# Precision measurement of electron-electron scattering in GaAs/AlGaAs   using transverse magnetic focusing

**Authors:** Adbhut Gupta, Jean J. Heremans, Gitansh Kataria, Mani Chandra, Saeed, Fallahi, Geoffrey C. Gardner, and Michael J. Manfra

arXiv: 1907.00836 · 2022-07-07

## TL;DR

This paper introduces a precise method using transverse magnetic focusing to measure electron-electron scattering lengths in high-mobility GaAs/AlGaAs systems, revealing their temperature dependence and the impact on transport phenomena.

## Contribution

It demonstrates that TMF can accurately quantify e-e scattering lengths and shows their dominant role in limiting TMF amplitudes in high-mobility materials.

## Key findings

- TMF amplitude decays exponentially with e-e scattering length
- E-e scattering length varies with temperature in GaAs/AlGaAs
- Current vortices are observed alongside cyclotron orbits

## Abstract

Electron-electron (e-e) interactions assume a cardinal role in solid-state physics.
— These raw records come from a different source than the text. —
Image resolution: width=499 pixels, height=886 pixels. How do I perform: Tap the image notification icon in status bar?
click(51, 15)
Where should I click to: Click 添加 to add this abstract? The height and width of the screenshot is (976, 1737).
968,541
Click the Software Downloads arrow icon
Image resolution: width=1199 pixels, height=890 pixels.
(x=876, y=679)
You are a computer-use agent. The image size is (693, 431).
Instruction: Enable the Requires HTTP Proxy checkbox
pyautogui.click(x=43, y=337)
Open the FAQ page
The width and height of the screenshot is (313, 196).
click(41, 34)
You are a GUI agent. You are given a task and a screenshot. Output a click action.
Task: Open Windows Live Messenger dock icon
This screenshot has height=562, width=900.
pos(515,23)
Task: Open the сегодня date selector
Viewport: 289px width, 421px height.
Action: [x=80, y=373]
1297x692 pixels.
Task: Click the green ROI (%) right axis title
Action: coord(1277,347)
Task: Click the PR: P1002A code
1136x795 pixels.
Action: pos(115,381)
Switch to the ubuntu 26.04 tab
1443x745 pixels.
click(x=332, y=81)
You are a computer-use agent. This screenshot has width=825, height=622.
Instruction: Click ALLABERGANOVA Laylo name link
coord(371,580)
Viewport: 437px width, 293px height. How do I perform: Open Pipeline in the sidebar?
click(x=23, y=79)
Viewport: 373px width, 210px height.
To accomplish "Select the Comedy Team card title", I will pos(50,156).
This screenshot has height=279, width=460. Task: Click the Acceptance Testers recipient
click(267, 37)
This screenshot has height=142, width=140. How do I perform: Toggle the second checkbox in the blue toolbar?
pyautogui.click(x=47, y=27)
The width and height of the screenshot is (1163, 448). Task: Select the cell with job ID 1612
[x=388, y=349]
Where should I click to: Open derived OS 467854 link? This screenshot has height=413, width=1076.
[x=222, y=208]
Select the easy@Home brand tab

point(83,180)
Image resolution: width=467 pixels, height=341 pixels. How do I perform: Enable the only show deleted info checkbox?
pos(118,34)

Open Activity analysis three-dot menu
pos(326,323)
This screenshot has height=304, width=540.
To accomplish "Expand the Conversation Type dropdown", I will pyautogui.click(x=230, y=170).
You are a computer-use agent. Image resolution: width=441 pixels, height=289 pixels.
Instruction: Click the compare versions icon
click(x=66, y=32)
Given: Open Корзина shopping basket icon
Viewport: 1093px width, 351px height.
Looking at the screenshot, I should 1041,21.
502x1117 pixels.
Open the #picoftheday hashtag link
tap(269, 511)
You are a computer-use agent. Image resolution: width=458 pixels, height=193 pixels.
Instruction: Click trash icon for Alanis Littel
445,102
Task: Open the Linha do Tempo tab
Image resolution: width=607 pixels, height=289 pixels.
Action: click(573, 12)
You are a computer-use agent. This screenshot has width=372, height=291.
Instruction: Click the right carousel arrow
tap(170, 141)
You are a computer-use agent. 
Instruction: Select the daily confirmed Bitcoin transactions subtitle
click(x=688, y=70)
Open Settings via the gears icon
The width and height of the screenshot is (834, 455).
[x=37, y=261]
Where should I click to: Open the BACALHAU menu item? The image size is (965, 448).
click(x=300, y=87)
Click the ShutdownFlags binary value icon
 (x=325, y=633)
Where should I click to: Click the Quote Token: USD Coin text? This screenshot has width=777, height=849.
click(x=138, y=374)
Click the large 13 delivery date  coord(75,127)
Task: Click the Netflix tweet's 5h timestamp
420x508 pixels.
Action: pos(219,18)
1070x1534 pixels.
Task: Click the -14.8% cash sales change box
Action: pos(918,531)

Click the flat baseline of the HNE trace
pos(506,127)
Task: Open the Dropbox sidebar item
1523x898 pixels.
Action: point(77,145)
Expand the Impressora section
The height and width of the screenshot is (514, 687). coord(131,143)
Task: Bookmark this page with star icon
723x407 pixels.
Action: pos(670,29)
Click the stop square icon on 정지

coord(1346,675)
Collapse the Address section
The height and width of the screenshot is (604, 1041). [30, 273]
Quantifying the e-e scattering length is hence critical. In this paper we show that the mesoscopic phenomenon of transverse magnetic focusing (TMF) in two-dimensional electron systems forms a precise and sensitive technique to measure this length scale. Conversely we quantitatively demonstrate that e-e scattering is the predominant effect limiting TMF amplitudes in high-mobility materials. Using high-resolution kinetic simulations, we show that the TMF amplitude at a maximum decays exponentially as a function of the e-e scattering length, which leads to a ready approach to extract this length from the measured TMF amplitudes. The approach is applied to measure the temperature-dependent e-e scattering length in high-mobility GaAs/AlGaAs heterostructures. The simulations further reveal current vortices that accompany the cyclotron orbits - a collective phenomenon counterintuitive to the ballistic transport underlying a TMF setting.